Processo nº: 0000000-00.0000.0.00.0000

MICILENA FERREIRA , devidamente qualificado nos autos da Reclamação Trabalhista em epígrafe, que move em face de NOVA MEGA G ATACADISTA DE ALIMENTOS LTDA., vem, respeitosamente, à presença de V. Exa., MANIFESTAR-SE sobre a defesa apresentada pela demandada, o que faz nos seguintes termos:

DA PRESCRIÇÃO BIENAL

Requer a Reclamada a declaração da prescrição bienal em relação ao contrato de trabalho com a empresa ORLANDO LAUTORA A.A TRANSPORTES EPP., rescindido em 14/11/2014.

Contudo, razão não assiste a Reclamada.

Isso porque, a Reclamante pleiteia na petição inicial a declaração da unicidade contratual, com o consequente reconhecimento do vínculo de emprego no período de 01/07/2005 a 13/04/2018, já que as alterações contratuais se deram unicamente para violar os direitos do trabalhador, pelo que é nulo de pleno direito.

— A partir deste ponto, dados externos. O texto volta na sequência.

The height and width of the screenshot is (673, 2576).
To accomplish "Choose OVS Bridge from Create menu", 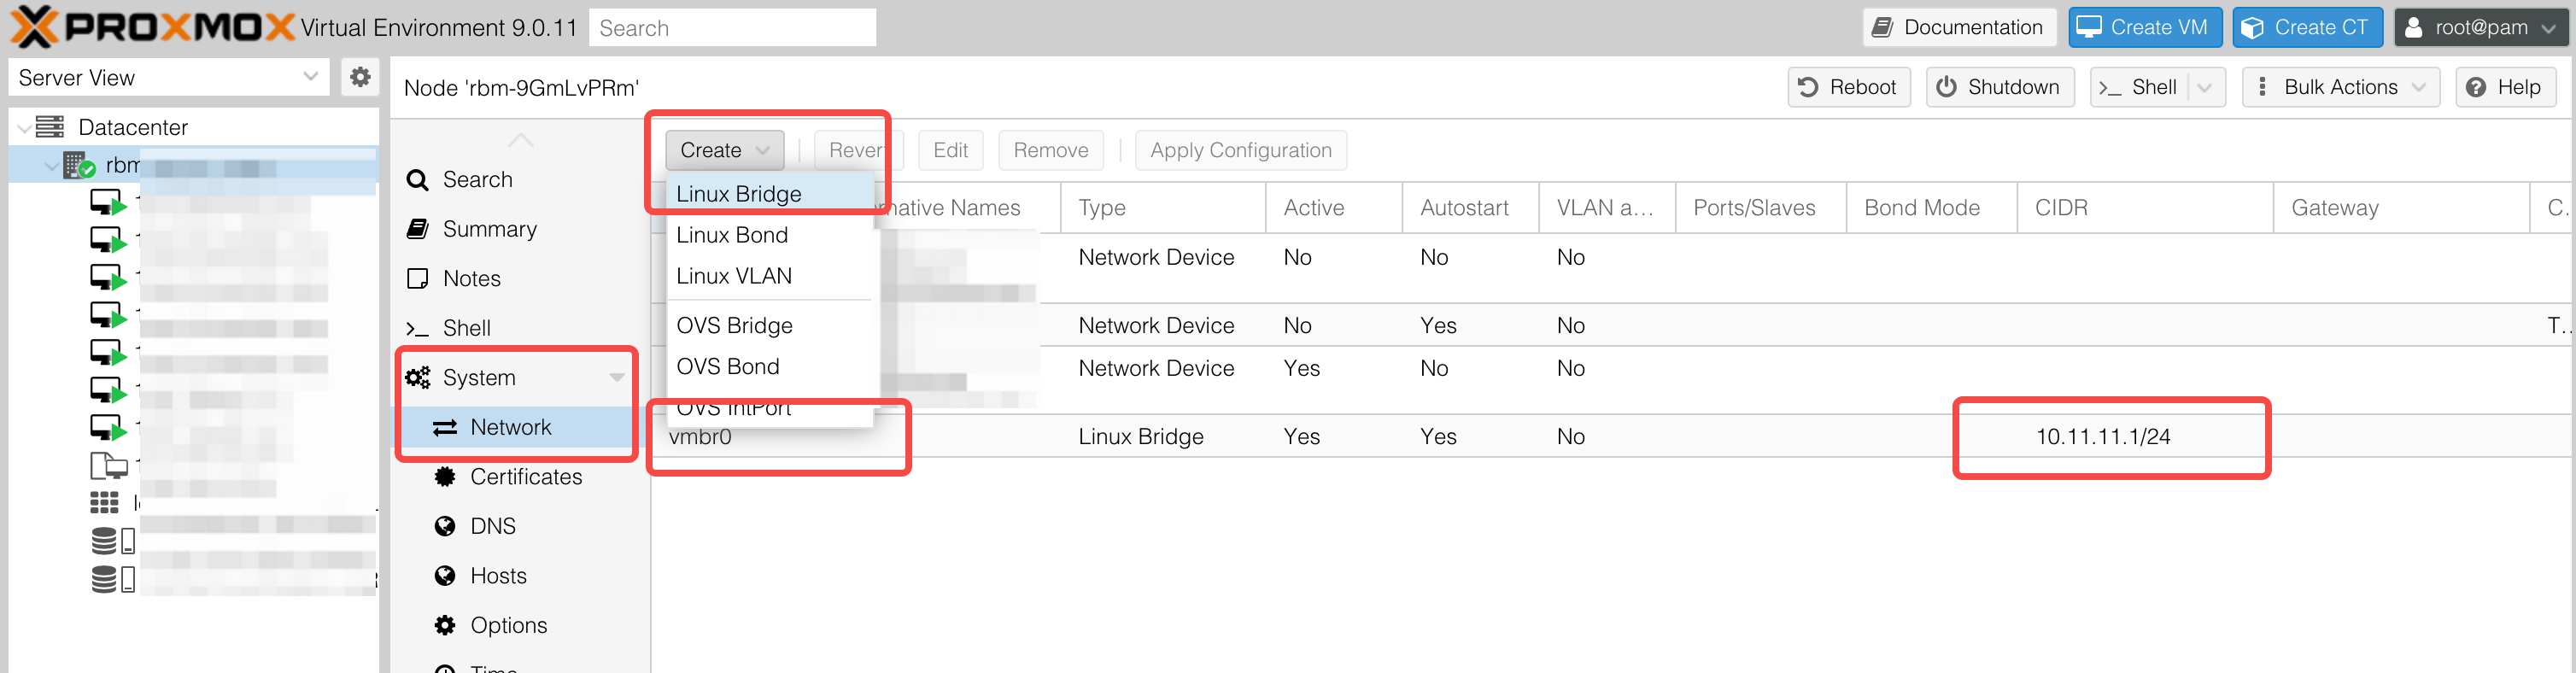I will pos(734,326).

Observa-se, Excelência, que no presente caso está presente o princípio da continuidade da relação empregatícia, já que os contratos foram firmados e rescindidos por empresas do mesmo grupo econômico, de modo que a alteração dos CNPJs visou apenas à interrupção da continuidade do contrato de trabalho, com o fito de prejudicar o obreiro no que concerne ao prazo prescricional.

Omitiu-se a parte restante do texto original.